Lines of data
==============================
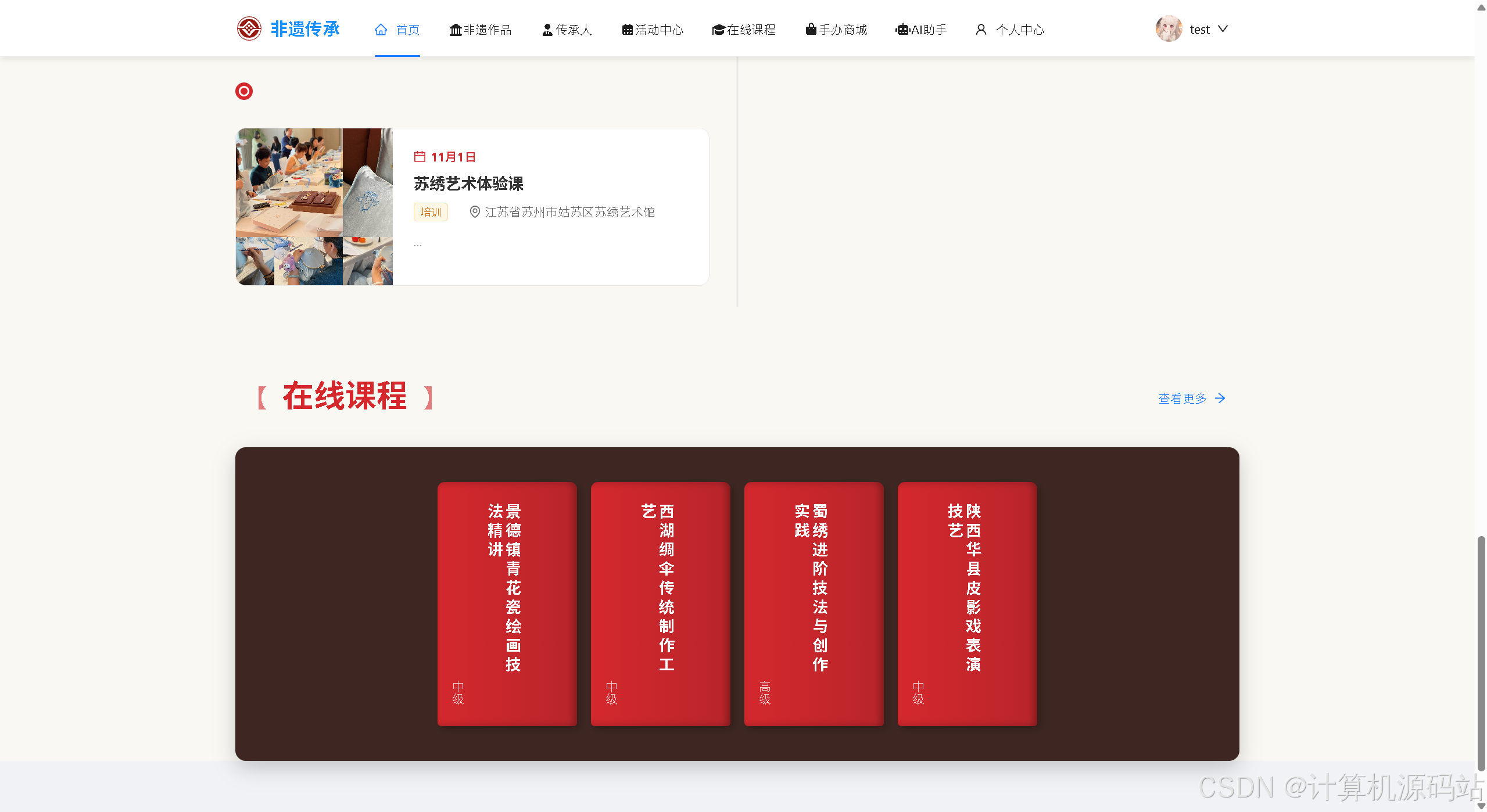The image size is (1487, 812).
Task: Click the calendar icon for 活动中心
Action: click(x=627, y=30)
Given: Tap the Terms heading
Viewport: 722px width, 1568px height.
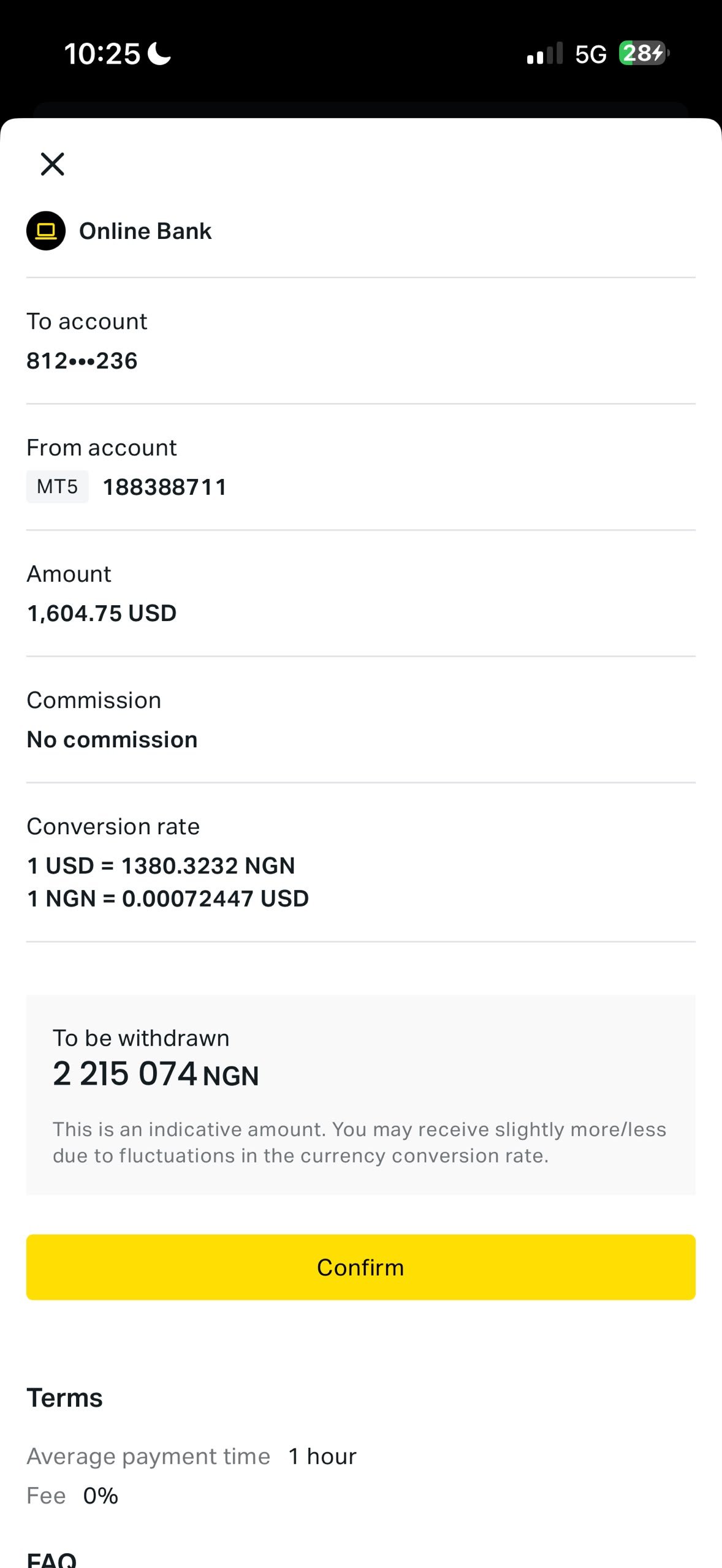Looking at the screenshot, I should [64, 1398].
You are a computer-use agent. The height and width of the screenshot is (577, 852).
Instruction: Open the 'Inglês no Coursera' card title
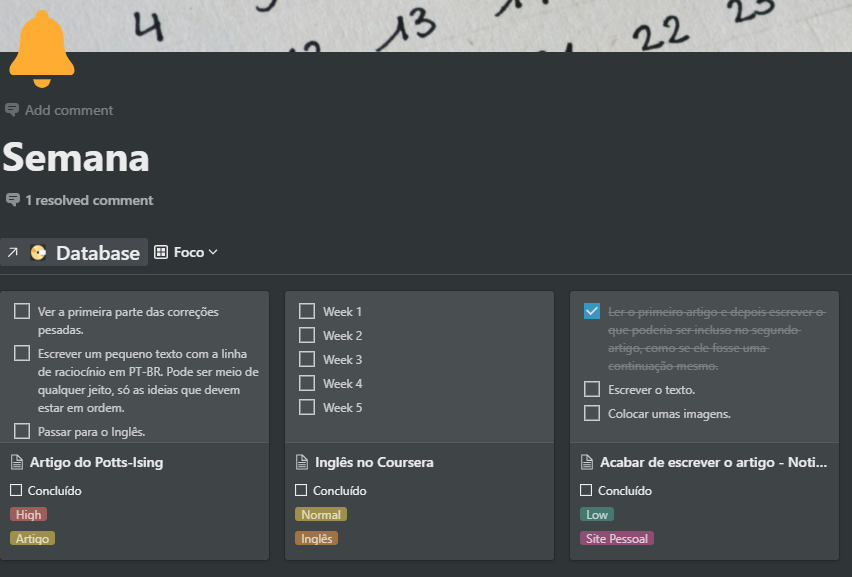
==============================
§ What this task involves:
Reproduce every one of the items above, swapping "Viewport" for "Display area" and leaving all else unchanged. Omit the pictures from your answer.

§ Written response:
The image size is (1487, 812).
Task: Click the calendar icon for 活动中心
Action: click(x=627, y=30)
Given: Tap the Terms heading
Display area: 722px width, 1568px height.
Looking at the screenshot, I should [64, 1398].
You are a computer-use agent. The height and width of the screenshot is (577, 852).
Instruction: Open the 'Inglês no Coursera' card title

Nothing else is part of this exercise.